Il y a 30 ans, après avoir été agressée sexuellement, j’ai voulu mourir. Par chance, je suis tombée amoureuse d’un homme bon, qui m’a sauvé la vie en m’écoutant et en m’offrant tout l’amour et le soutien moral dont j’avais besoin. Je n’ai jamais oublié l’évènement pour autant. Je le raconte pour le regarder en face, une dernière fois.

J’ai cessé d’être une enfant en une nuit. J’avais 15 ans, peut-être 16, je ne sais plus. J’ai tellement essayé d’oublier cette soirée… Pourtant, je me souviens parfaitement de tout, en détail.

Ça faisait plus d’un an que je gardais une fillette. Un vrai petit trésor dont j’avais commencé à m’occuper alors qu’elle n’était qu’un bébé. Je l’adorais. J’aimais aussi beaucoup ses parents, Lucie et Richard. Je les connaissais depuis longtemps. Ils possédaient un chalet non loin de celui de mes parents et ils passaient parfois nous rendre visite. Ils formaient un beau couple dans la trentaine avancée. Ils fréquentaient des gens riches et très en vue. Ça m’impressionnait, je trouvais ça cool.

Un soir par semaine, je prenais soin de leur bout de chou pendant qu’ils allaient faire la fête dans les bars jusqu’au petit matin. Dès qu’ils rentraient, Richard me raccompagnait chez moi en voiture.

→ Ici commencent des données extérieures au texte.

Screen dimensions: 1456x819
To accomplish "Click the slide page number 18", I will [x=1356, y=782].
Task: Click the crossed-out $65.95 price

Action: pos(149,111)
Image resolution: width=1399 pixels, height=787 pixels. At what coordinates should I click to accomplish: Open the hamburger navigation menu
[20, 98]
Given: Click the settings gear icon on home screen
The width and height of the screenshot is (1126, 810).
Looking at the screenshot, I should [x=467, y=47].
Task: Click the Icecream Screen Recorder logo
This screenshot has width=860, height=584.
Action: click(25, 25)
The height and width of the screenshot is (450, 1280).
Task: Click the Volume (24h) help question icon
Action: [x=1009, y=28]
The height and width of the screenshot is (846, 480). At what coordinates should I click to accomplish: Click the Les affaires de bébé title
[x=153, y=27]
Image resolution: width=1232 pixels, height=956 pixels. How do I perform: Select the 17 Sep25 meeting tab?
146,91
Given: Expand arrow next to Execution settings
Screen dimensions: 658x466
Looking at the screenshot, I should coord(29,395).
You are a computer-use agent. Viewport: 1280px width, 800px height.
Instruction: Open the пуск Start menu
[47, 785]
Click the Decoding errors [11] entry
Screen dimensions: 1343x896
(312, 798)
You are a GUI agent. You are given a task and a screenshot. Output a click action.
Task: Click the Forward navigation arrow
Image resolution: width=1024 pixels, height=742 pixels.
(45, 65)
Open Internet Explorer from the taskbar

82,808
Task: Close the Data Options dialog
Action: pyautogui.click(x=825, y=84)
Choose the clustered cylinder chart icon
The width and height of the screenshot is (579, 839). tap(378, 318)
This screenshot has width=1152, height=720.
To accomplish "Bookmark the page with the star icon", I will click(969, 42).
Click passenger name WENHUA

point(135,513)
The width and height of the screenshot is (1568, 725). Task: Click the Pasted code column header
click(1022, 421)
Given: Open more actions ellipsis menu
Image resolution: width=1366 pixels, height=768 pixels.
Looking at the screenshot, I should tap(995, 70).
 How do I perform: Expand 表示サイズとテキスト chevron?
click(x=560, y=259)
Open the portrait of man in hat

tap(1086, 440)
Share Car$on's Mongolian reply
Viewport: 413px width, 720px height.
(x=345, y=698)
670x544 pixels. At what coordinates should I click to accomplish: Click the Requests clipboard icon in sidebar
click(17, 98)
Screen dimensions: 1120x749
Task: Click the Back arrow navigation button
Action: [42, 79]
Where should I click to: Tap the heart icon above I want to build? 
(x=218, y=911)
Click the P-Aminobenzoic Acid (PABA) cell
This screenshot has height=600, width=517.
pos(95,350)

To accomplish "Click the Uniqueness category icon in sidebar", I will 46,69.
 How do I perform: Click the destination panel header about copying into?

Ce soir-là, bizarrement, il est revenu sans Lucie. Il avait l’air terriblement en colère, et ça m’a paralysée. Ayant un père colérique, j’étais incapable de voir des gens dans un état pareil.

Richard s’est ouvert une bière et s’est installé dans le salon. Il fallait attendre le retour de sa femme pour qu’il puisse me raccompagner. Avec le recul, je me dis que j’aurais dû prendre un taxi et m’en aller. Mais j’étais loin de me douter de la suite des évènements.

 

Quand Lucie est rentrée, Richard et moi sommes partis. Le trajet a été plus long que prévu: il a décidé de faire la tournée des bars en ma compagnie. À chaque établissement où on s’arrêtait, il me payait une bière, à laquelle je ne touchais pas. Lui, en revanche, buvait toutes les siennes. Et il flirtait avec toutes les filles qu’on croisait. Moi, j’étais une adolescente candide, et j’étais bouleversée et dégoûtée par son comportement. Plus le temps passait, plus j’étais fatiguée et, surtout, angoissée à l’idée des examens qui m’attendaient le lendemain matin à l’école.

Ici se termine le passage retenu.